§ **EXTRACTED TEXT**:
06:37 <bblack> *) Currently, the values in question about threads (thread_pools + thread_pools_max) aren't even arguments or hieradata.  One is unspecified at all (we use the varnish default implicitly), and the other is a hardcoded string in a systemd file at present.
06:39 <bblack> anyways, it's not a very clear decision, the tradeoffs get a bt bikesheddy
06:40 <bblack> actually s/hardcoded string/templated from #cpus/ I think
06:40 <bblack> which is probably the wrong way to be doing it, given varnish's threading design, but it's what we have right now
06:41 <bblack> yeah:
06:41 <bblack> -p thread_pool_min=250 -p thread_pool_max=<%= @processorcount * 250 -%>
06:41 <bblack> (processorcount doubled on the new hosts, so the wrongness is starting to matter)
06:45 <bblack> ---
06:45 <bblack> anyways, if we want to try going the other way (on the argument that the logfile spam is the last straw knocking down the viability of this path)
06:46 <bblack> it's basically:
06:47 <bblack> elevate processcount*250 calculation to some variable that can be output for both cases, create thread_pools=2 somewhere in hieradata and pass it around, and fix the prom staleness thing, and accept that the /max part will be wrong if edited via varnishadm for temporary reasons.
06:48 <bblack> (and maybe document that thread_pools is at the implicit default and not intentionally "tuned", so it will be less-confusing when it causes some problem in varnish-8.x or whatever.
06:48 <bblack> )
06:49 <bblack> or I guess, for the thread_pools part, you could also make the argument to avoid parameterizing it explicitly for our systemd unit, and instead just writing a fixed "2" in the prom file and leaving some comment about it in puppet somewhere (since that implicit default hasn't changed in a long time and there's no good reason to think we would ever need to)
06:51 <bblack> (we could also just fold it up into one param for prometheus at that point, honestly): varnish_param_threads_max = thread_pools_max*2
06:51 <bblack> )

§ **EXERCISE INPUTS**:
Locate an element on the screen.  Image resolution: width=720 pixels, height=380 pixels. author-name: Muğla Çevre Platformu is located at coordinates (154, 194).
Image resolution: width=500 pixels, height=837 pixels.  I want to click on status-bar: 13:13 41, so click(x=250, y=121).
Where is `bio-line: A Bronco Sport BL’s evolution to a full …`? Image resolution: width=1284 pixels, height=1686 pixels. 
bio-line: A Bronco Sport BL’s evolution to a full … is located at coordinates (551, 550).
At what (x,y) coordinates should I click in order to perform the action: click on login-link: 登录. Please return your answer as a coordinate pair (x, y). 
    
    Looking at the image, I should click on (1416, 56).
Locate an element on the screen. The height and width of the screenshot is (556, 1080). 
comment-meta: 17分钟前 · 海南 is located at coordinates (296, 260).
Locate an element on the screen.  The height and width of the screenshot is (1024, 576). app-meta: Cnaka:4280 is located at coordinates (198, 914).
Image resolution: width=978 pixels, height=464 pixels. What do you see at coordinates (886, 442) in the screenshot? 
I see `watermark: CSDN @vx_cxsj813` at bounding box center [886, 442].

§ **YOUR TASKS**:
**A.** Answer these from the varnish thread discussion, one line each:
(i) What value is given for thread_pool_min?
(ii) What happened to processorcount on the new hosts?
(iii) What value is suggested for thread_pools in hieradata?
**B.** Please quote the rows word for word, everything from the row containing "Locate an element on the screen. The" down to the last of the rows.

§ **SOLUTIONS TO THE PROBLEMS**:
**A.**
(i) 250
(ii) It doubled.
(iii) 2

**B.**
Locate an element on the screen. The height and width of the screenshot is (556, 1080). 
comment-meta: 17分钟前 · 海南 is located at coordinates (296, 260).
Locate an element on the screen.  The height and width of the screenshot is (1024, 576). app-meta: Cnaka:4280 is located at coordinates (198, 914).
Image resolution: width=978 pixels, height=464 pixels. What do you see at coordinates (886, 442) in the screenshot? 
I see `watermark: CSDN @vx_cxsj813` at bounding box center [886, 442].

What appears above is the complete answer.